Millard has been widely praised in both the business world and academia for his humility, critical thinking skills, problem-solving ability, strategic focus, and determination. Devoted to mentorship and adept at the art of posing insightful questions, he is expected to give the Tandon Class of 2017 the benefit of his decades of experience in multiple realms.

The school will confer 496 bachelor’s degrees, 1357 master’s degrees, and 51 doctorates this academic year.

With Tandon faculty actively engaged in creating technology that makes the world a better place, each of our new grads has absorbed that social mission. Our alumni go on to touch the world in innumerable ways — both big and small, directly related to tech or not — and we expect the Class of 2017 to do the same. They will be following in the footsteps of such admirable figures as:

  • Eugene DeLoatch (‘66, ’72), the Founding Dean of the Clarence M. Mitchell Jr.

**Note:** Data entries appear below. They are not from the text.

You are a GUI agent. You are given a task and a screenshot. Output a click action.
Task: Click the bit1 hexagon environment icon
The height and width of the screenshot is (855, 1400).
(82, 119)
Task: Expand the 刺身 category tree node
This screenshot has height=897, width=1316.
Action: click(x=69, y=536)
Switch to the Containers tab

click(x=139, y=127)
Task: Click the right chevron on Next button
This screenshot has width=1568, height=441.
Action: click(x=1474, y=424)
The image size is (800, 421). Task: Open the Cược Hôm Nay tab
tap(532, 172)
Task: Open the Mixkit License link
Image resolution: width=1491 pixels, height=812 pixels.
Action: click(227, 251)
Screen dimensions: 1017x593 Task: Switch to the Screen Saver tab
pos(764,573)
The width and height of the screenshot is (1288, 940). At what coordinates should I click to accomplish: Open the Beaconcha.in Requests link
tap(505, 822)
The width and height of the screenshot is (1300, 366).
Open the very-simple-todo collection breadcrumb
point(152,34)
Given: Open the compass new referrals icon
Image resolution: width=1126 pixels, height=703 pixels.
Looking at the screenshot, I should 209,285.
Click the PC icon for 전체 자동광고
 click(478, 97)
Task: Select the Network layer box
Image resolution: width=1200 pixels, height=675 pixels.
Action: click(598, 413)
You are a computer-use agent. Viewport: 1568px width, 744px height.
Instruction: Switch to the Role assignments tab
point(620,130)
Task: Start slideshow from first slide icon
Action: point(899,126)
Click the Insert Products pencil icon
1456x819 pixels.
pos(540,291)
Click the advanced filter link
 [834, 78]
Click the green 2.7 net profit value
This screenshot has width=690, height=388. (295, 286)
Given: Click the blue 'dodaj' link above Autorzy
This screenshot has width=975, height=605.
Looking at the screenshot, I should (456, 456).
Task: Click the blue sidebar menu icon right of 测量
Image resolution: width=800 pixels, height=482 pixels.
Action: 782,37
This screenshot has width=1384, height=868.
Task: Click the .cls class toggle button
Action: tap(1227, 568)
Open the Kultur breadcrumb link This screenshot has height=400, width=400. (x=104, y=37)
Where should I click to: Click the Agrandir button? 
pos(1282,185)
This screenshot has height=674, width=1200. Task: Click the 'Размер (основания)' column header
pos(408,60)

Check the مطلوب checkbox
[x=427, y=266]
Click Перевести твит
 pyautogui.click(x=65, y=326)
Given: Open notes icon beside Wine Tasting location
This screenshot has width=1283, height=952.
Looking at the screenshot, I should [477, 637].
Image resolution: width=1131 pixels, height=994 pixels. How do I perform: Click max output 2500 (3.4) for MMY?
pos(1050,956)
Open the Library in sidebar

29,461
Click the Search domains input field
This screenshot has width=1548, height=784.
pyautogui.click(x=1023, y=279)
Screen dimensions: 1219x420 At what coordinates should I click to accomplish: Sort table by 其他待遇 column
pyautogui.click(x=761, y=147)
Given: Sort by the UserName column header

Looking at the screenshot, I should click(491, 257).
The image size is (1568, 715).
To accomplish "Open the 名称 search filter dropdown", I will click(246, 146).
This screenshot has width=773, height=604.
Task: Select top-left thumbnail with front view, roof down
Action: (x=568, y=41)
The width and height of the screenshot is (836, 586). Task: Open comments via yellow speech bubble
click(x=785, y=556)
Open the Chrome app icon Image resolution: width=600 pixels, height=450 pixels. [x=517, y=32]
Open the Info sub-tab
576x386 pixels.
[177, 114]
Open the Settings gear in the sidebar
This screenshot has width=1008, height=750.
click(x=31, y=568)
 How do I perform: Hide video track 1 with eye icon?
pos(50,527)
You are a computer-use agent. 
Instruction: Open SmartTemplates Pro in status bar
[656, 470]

School of Engineering at Maryland’s Morgan State University and the 2017 Black Engineer of the Year, who is widely credited with educating more African-American engineers than any other single person in the nation.
  • The late Eugene Lang, who once studied mechanical engineering here and was known for personally funding the higher education of dozens of schoolchildren, launching a foundation that called upon others to do the same, and directly changing the lives of more than 16,000 aspiring college-goers across the country.
  • Ruthie Lyle-Cannon (’98), the first black woman ever to earn a doctoral degree from the school, who now regularly teaches young people about the benefits of STEM education through groups like Black Girls Code.
  • Daniella Patrick (’13), who helped engineer a new kind of helmet projected to save scores of competitive wrestlers from serious injury.
  • Suman Sabastin (‘08), who worked with Girl Scouts USA National Headquarters to create the organization’s first-ever "Robotics" patch, which aims to engage girls in STEM career fields.
  • Geotechnical engineer Sean Walsh (’07), who worked as the head of an Engineers without Borders team that brought clean water to a rural Kenyan health center that had previously relied on contaminated water from a rudimentary hand-dug well and nearby streams for cleaning medical instruments and treating patients.  
  • Calvin Allen Young III (’10), who entered the challenging world of Baltimore politics, declaring that government and mechanical engineering are both “about making things move in ways they would not without our intelligent intervention.”